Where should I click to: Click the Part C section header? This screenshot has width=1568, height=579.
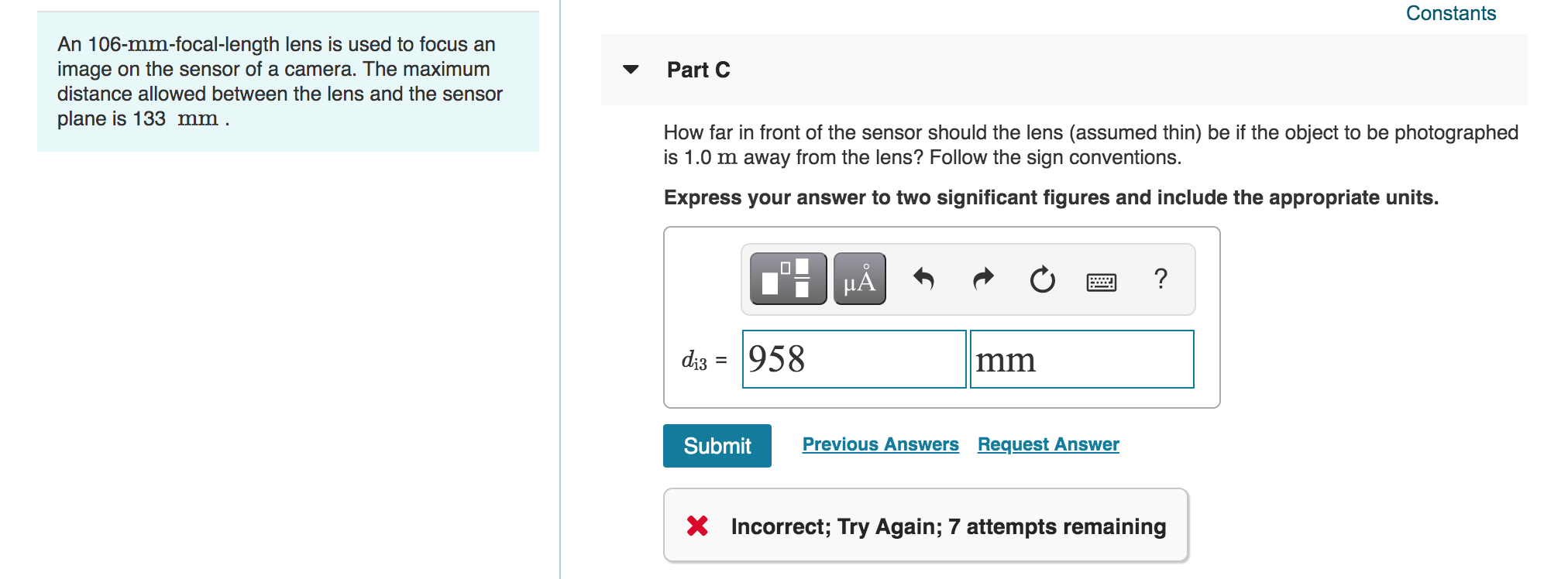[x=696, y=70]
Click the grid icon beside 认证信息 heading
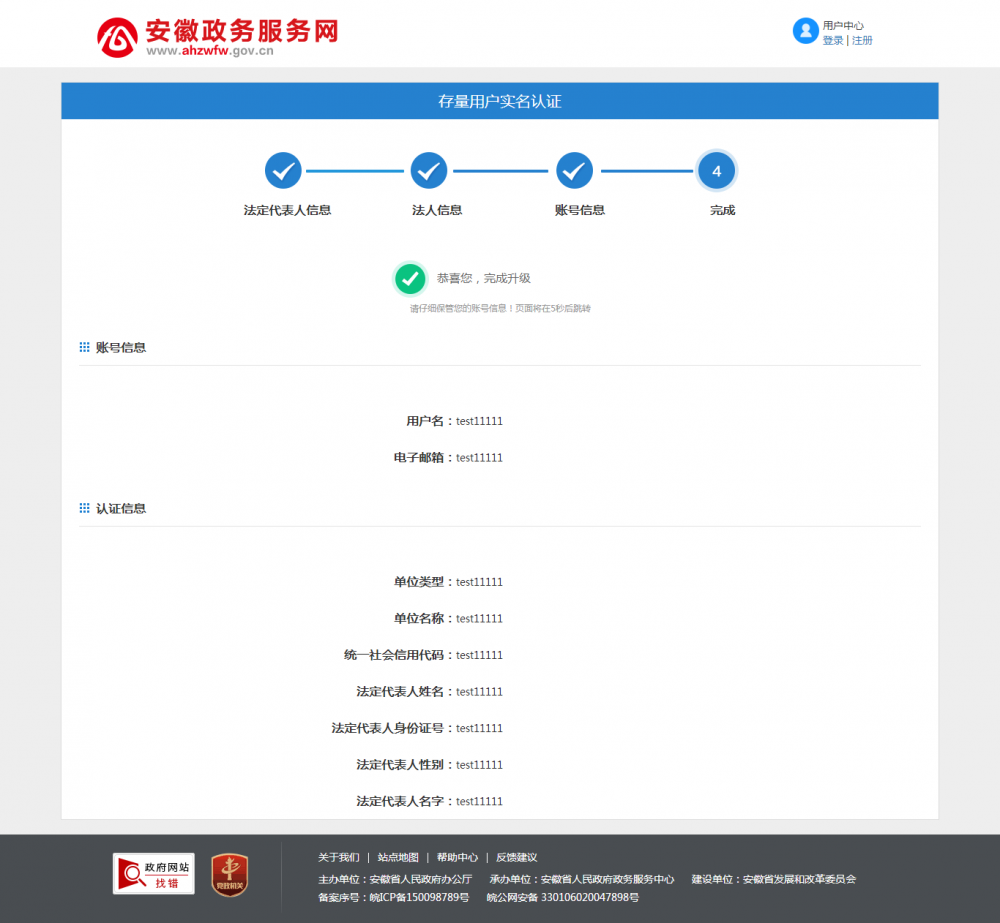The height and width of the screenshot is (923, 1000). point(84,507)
* * * * *
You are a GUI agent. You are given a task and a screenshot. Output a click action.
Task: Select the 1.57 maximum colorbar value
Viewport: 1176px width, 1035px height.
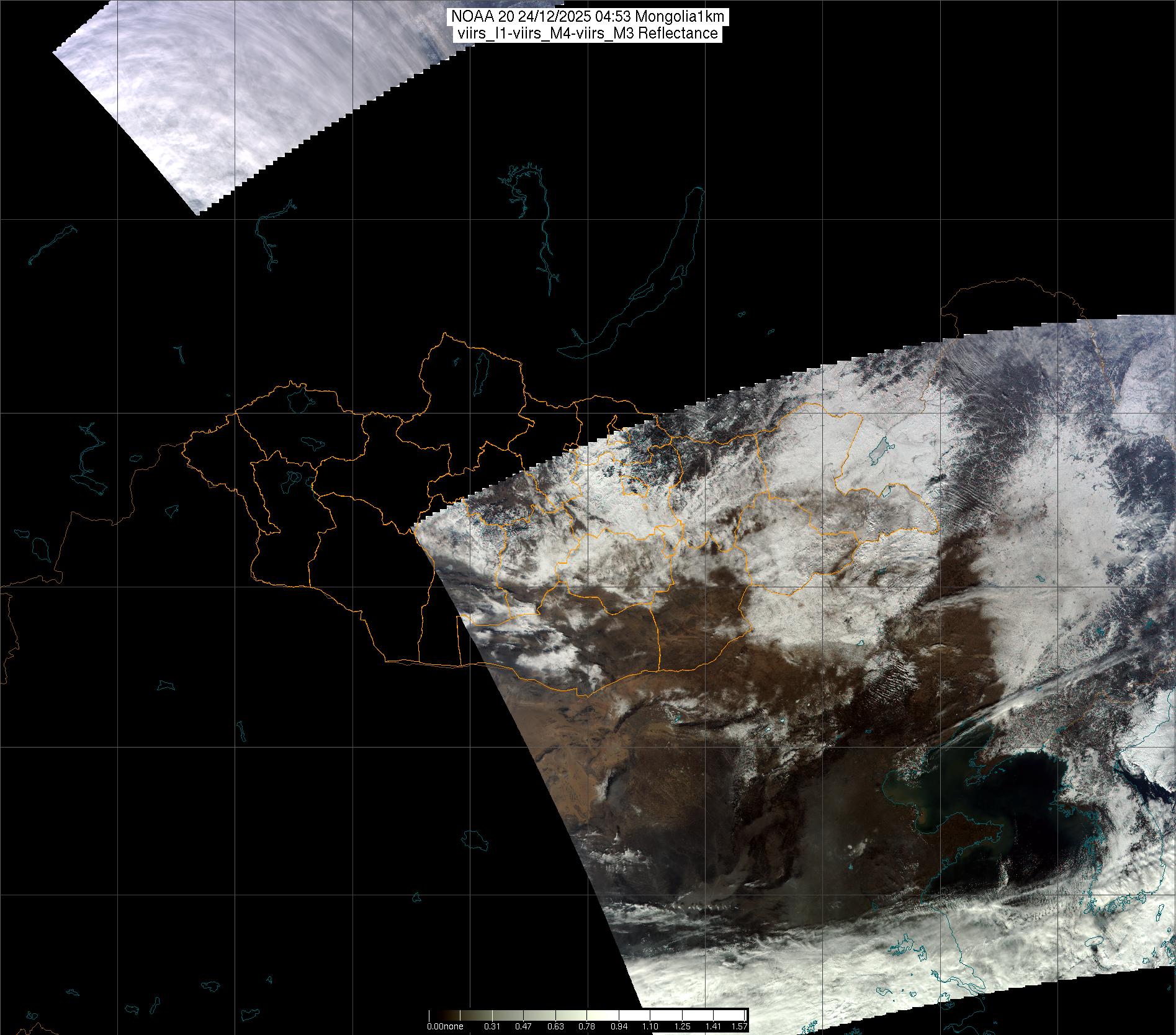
* * * * *
Repeat the entries above verbatim, but only from the line that has "You are a GUI" down to the line that has "Viewport: 1176px width, 1035px height.", inclusive.

You are a GUI agent. You are given a task and a screenshot. Output a click action.
Task: Select the 1.57 maximum colorbar value
Viewport: 1176px width, 1035px height.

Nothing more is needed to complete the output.